-- EXERCISE REQUIREMENTS --
Work out how many of the rows below contain the string "width", treating uppercase and lowercase as different, and reply with only that number.

-- Target pointing data --
(begin)

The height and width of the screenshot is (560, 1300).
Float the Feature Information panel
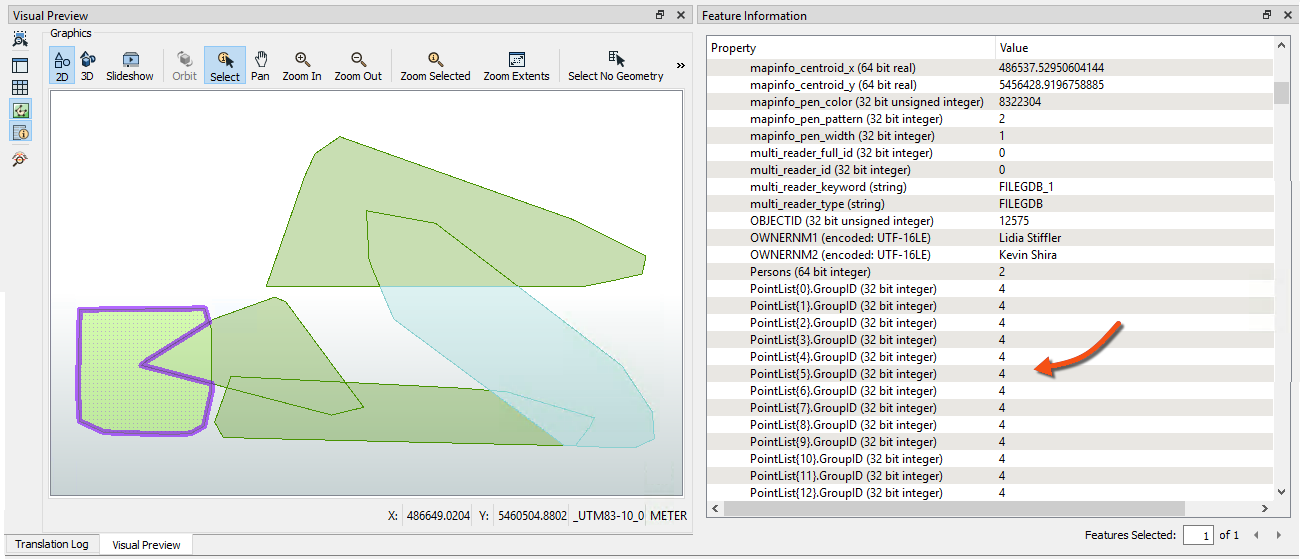coord(1267,15)
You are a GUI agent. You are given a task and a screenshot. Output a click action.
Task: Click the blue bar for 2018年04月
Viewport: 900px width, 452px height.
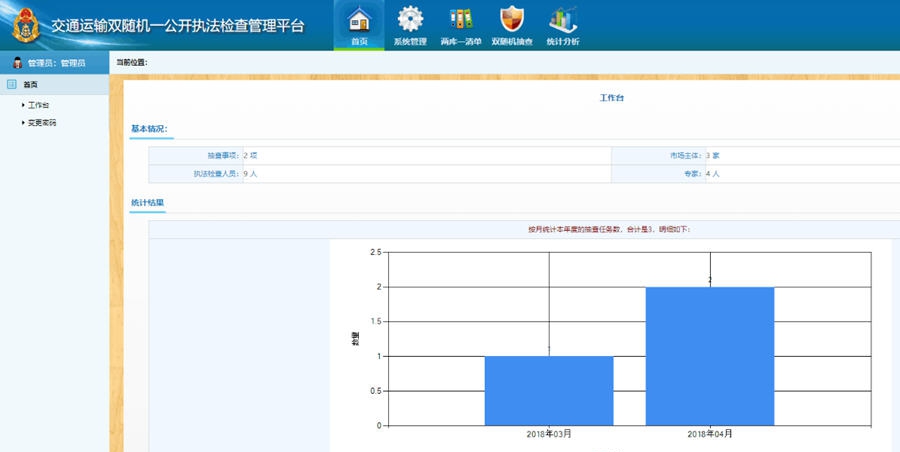(x=709, y=355)
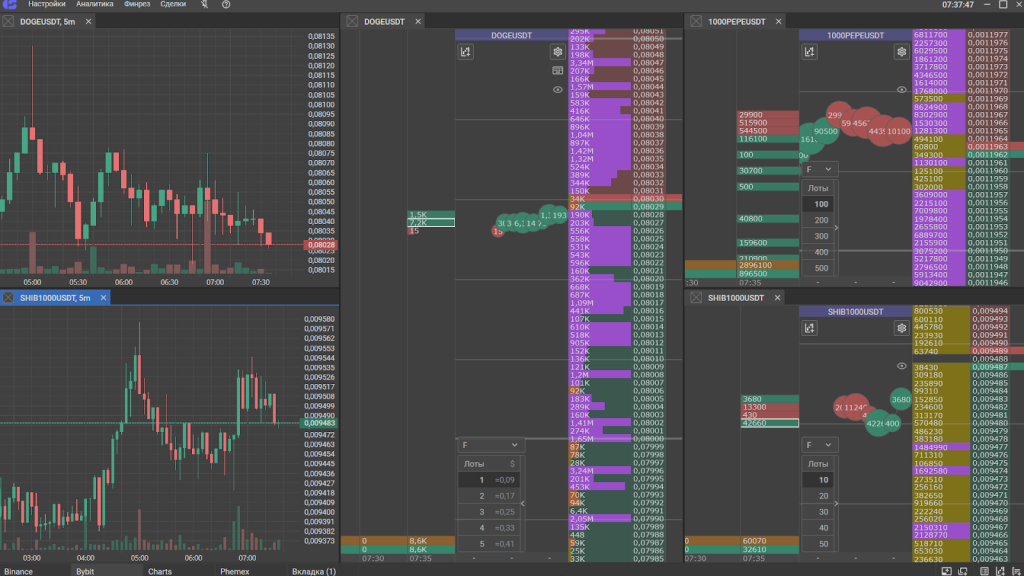Switch to the Bybit workspace tab
This screenshot has height=576, width=1024.
tap(85, 571)
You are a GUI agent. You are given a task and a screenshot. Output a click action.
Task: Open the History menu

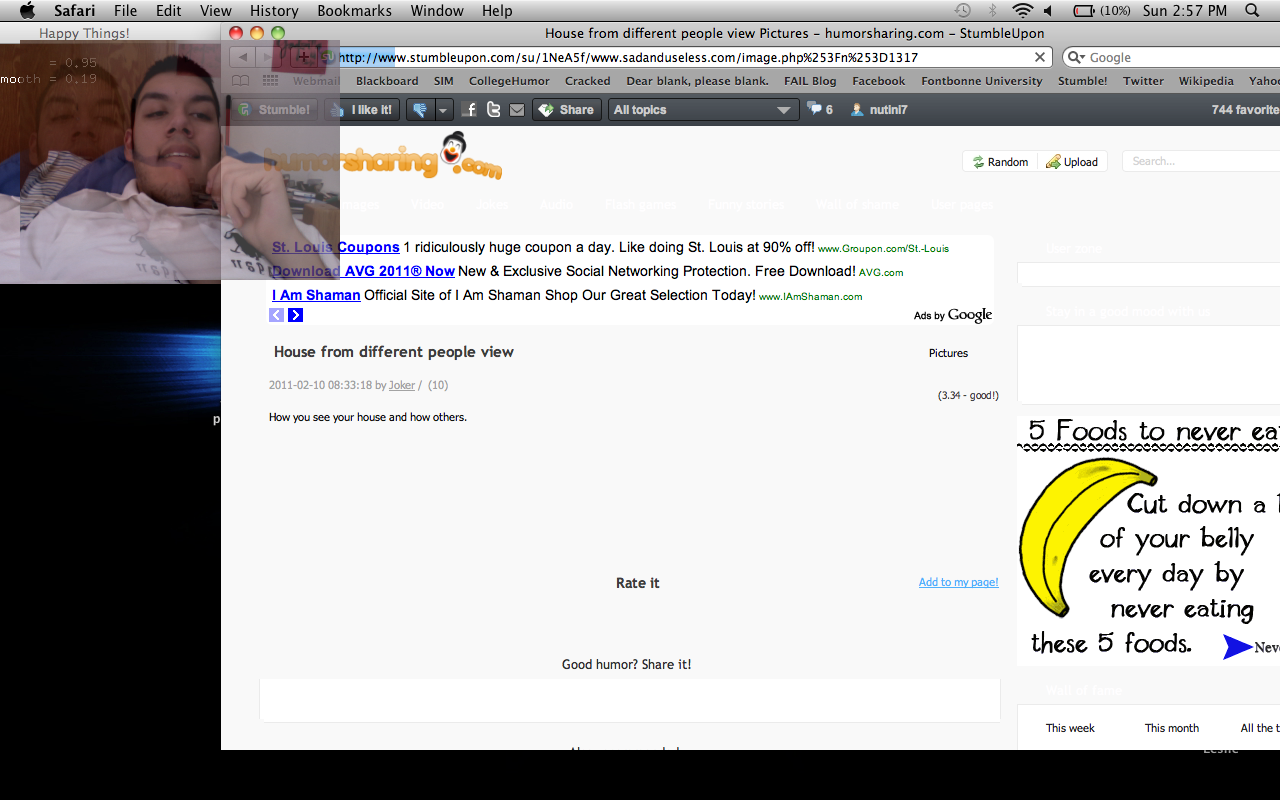click(274, 11)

(end)

-- CORRECT OUTPUT --
3